Exercise data:

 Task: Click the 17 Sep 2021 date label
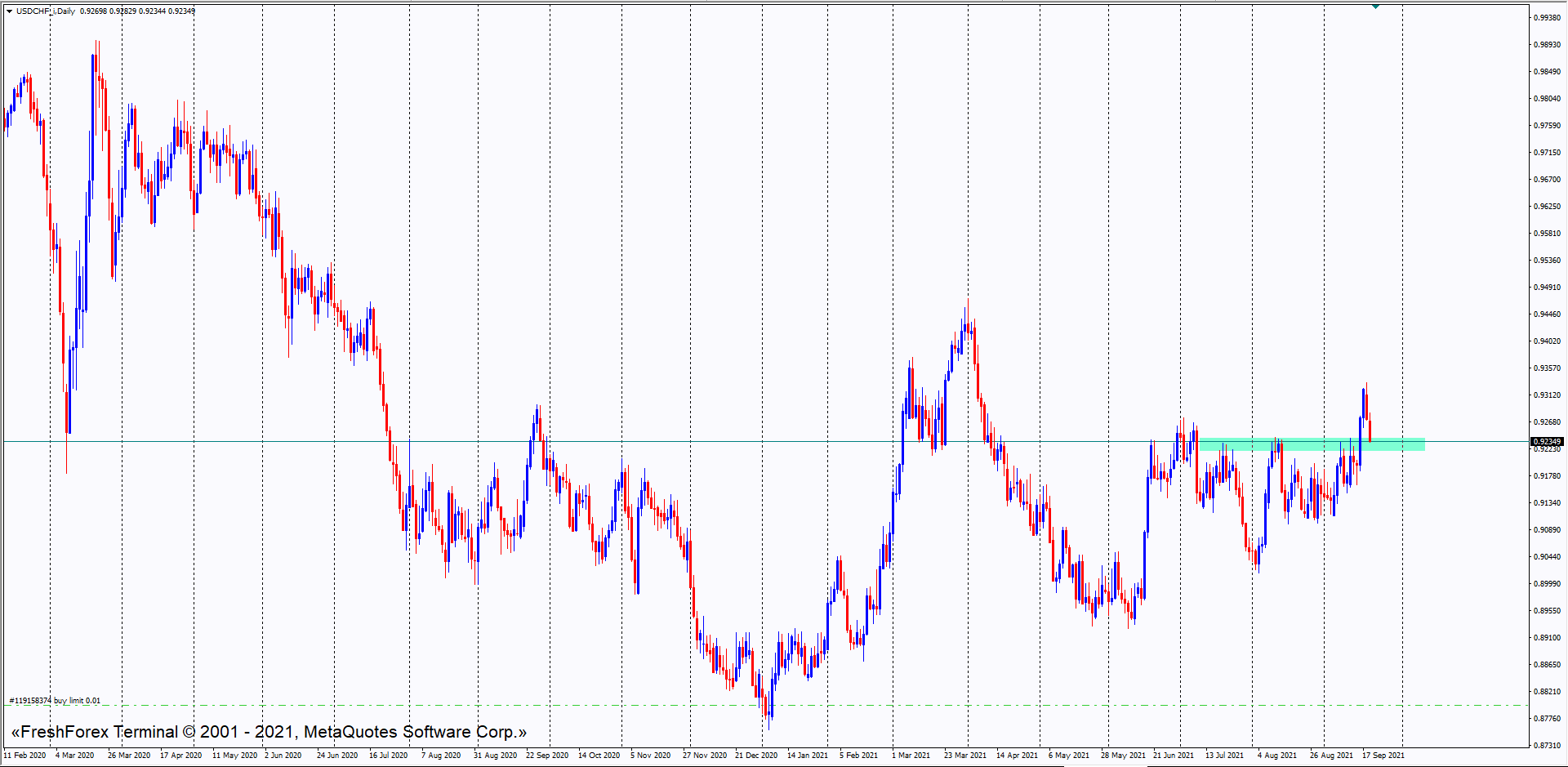(x=1383, y=756)
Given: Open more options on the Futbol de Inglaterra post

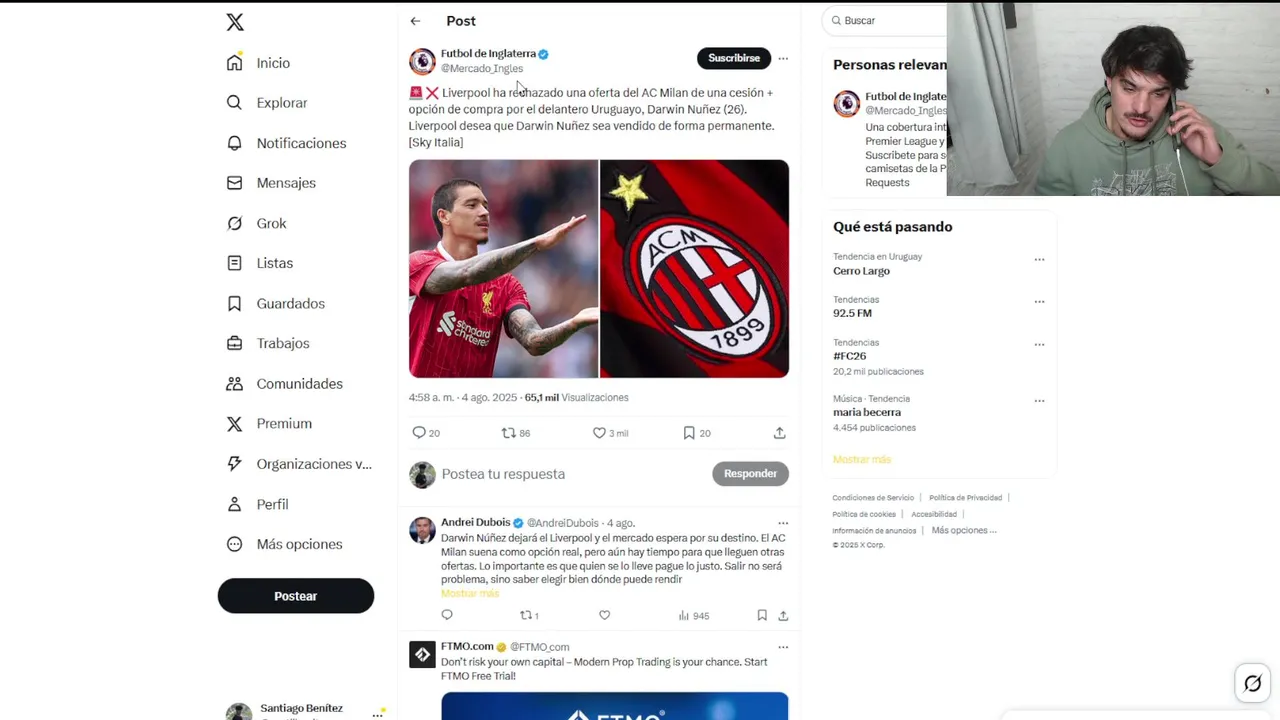Looking at the screenshot, I should click(x=783, y=58).
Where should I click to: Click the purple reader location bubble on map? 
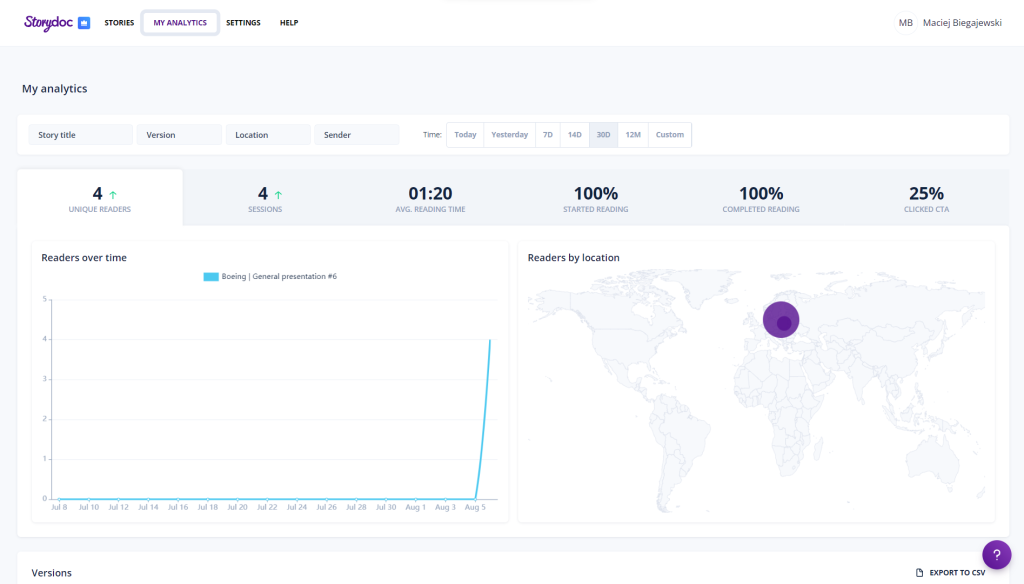(x=781, y=321)
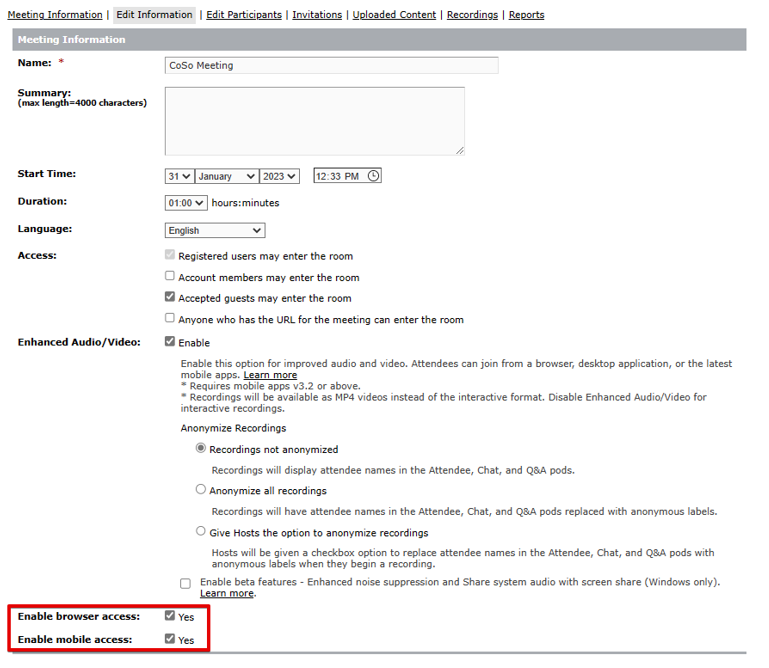Uncheck Accepted guests may enter the room
This screenshot has width=769, height=668.
[x=170, y=298]
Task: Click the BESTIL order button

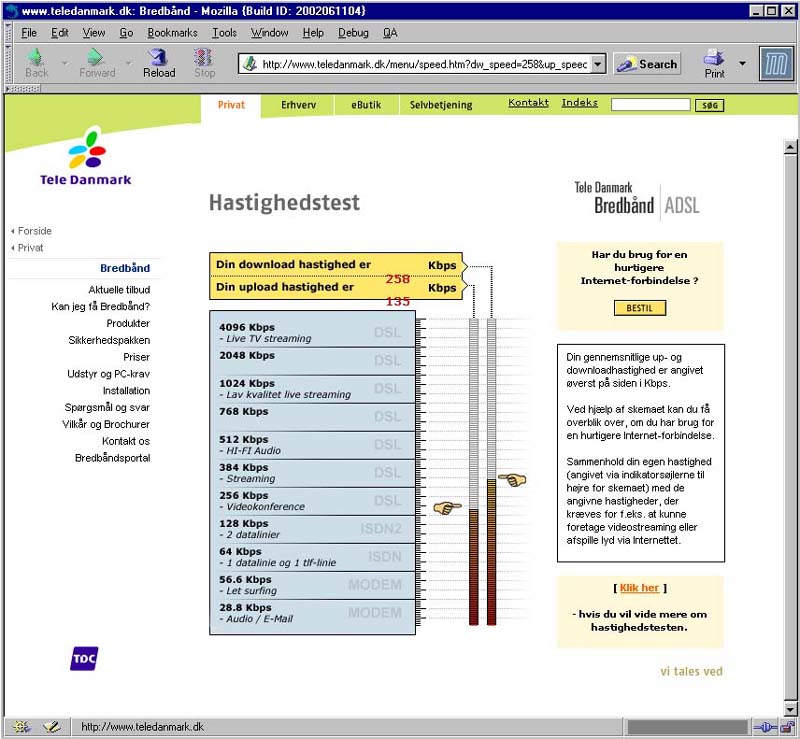Action: (x=639, y=308)
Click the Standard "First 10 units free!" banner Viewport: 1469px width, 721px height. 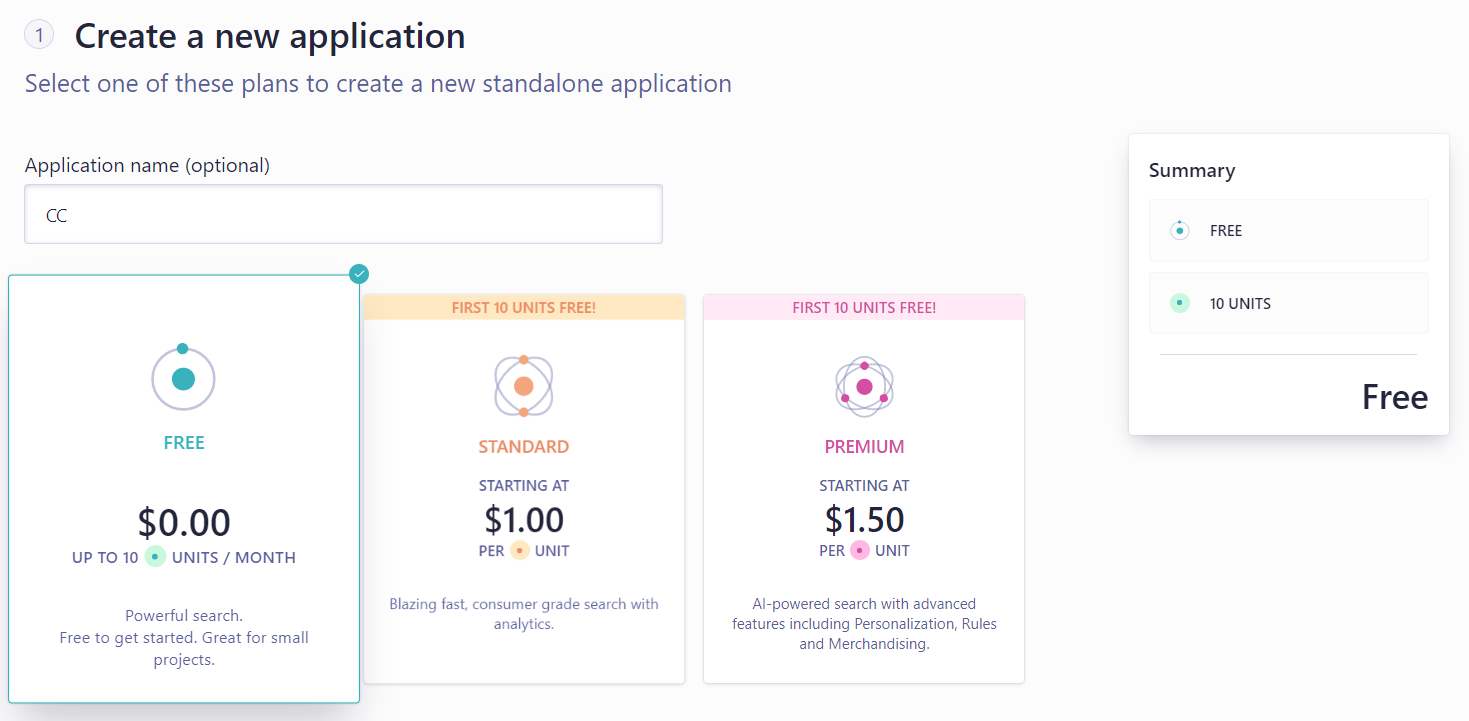click(x=524, y=307)
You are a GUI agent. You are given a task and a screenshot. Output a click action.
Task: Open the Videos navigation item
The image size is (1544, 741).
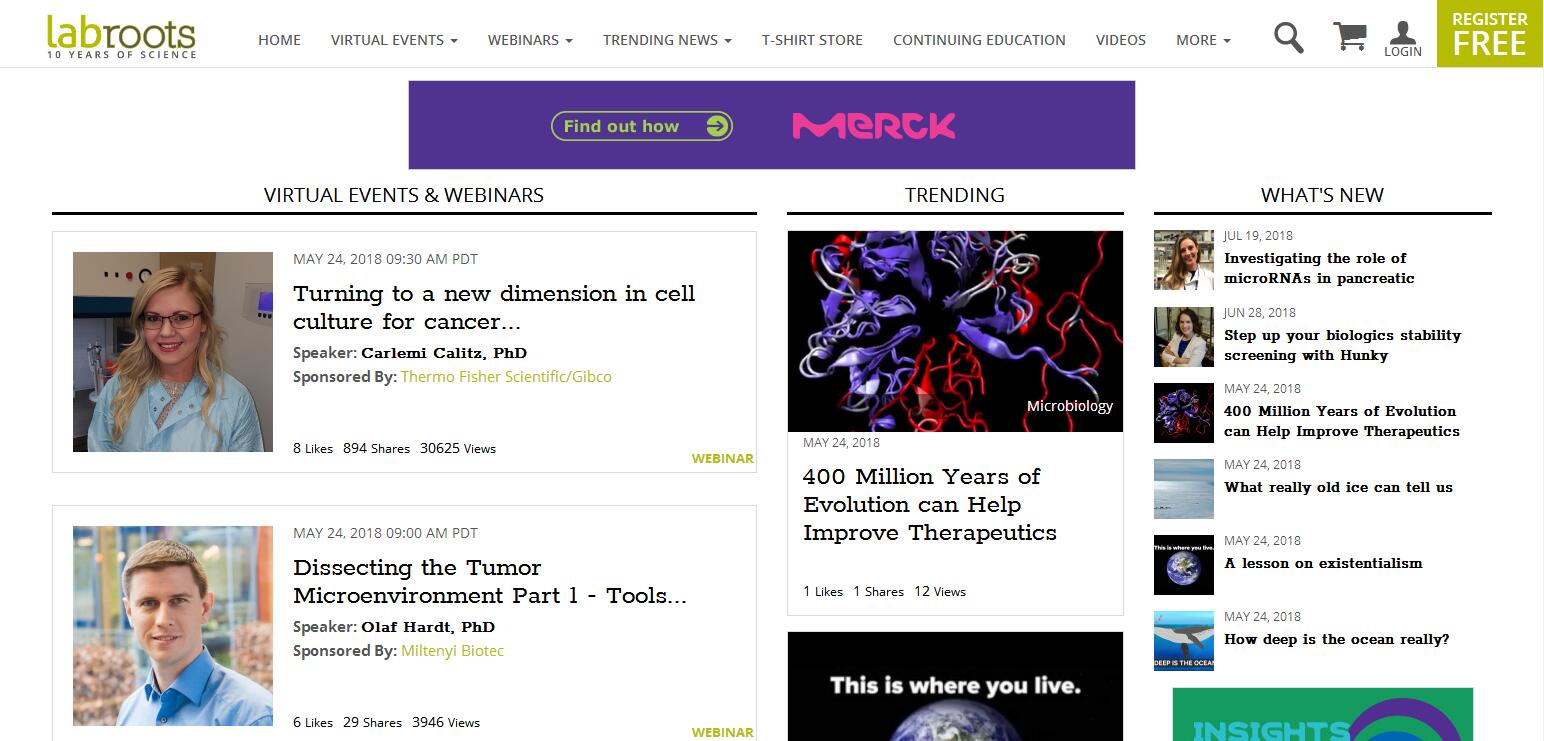1120,40
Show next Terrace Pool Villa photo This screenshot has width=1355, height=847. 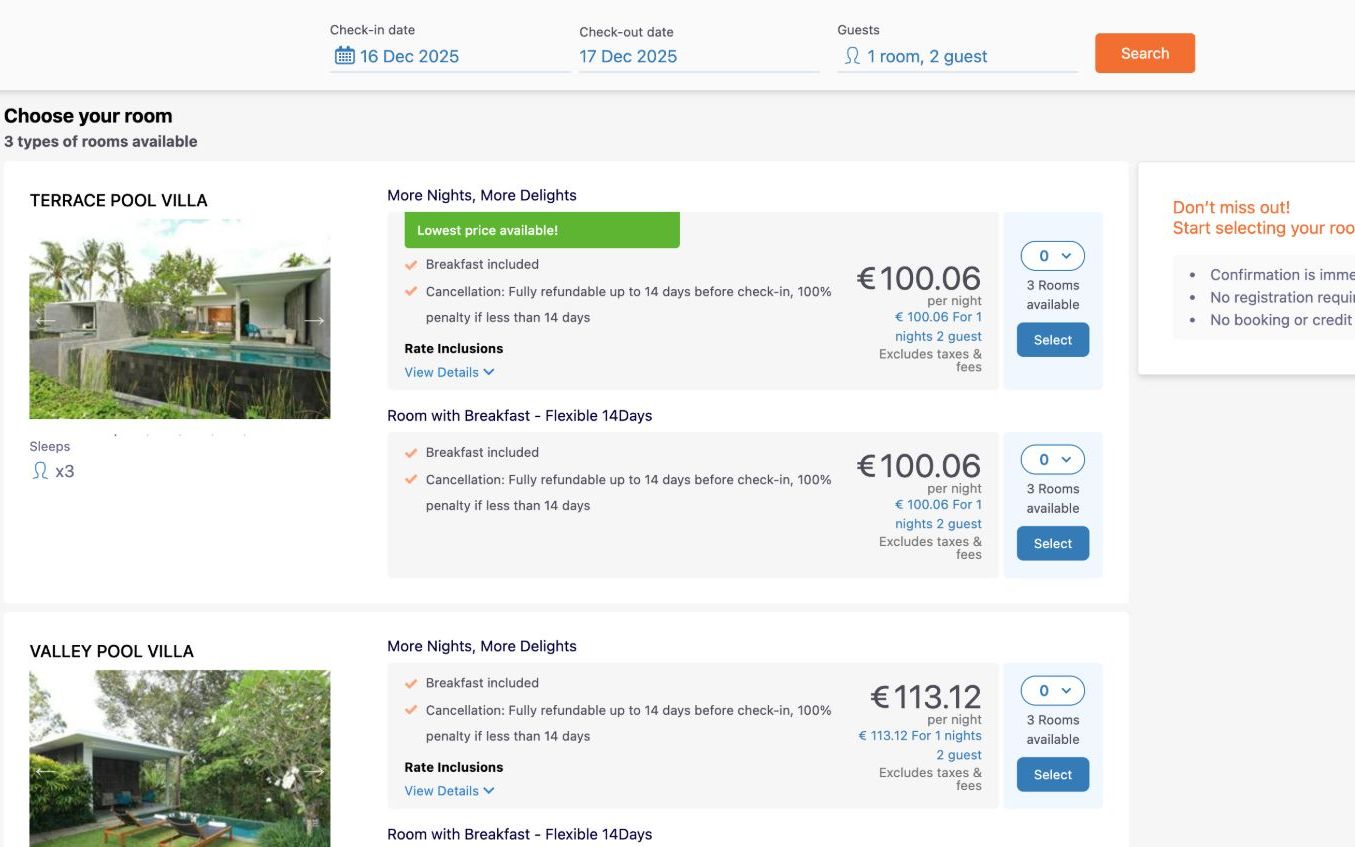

Stated goal:
List as numbered lines everything from the line containing "You are a GUI" through the end of the material, skipping blank lines and leaving the pictures out.

Answer to this task:
1. You are a GUI agent. You are given a task and a screenshot. Output a click action.
2. Task: Open the Videos navigation item
3. The image size is (1544, 741).
4. 1120,40
5. Show next Terrace Pool Villa photo This screenshot has width=1355, height=847. 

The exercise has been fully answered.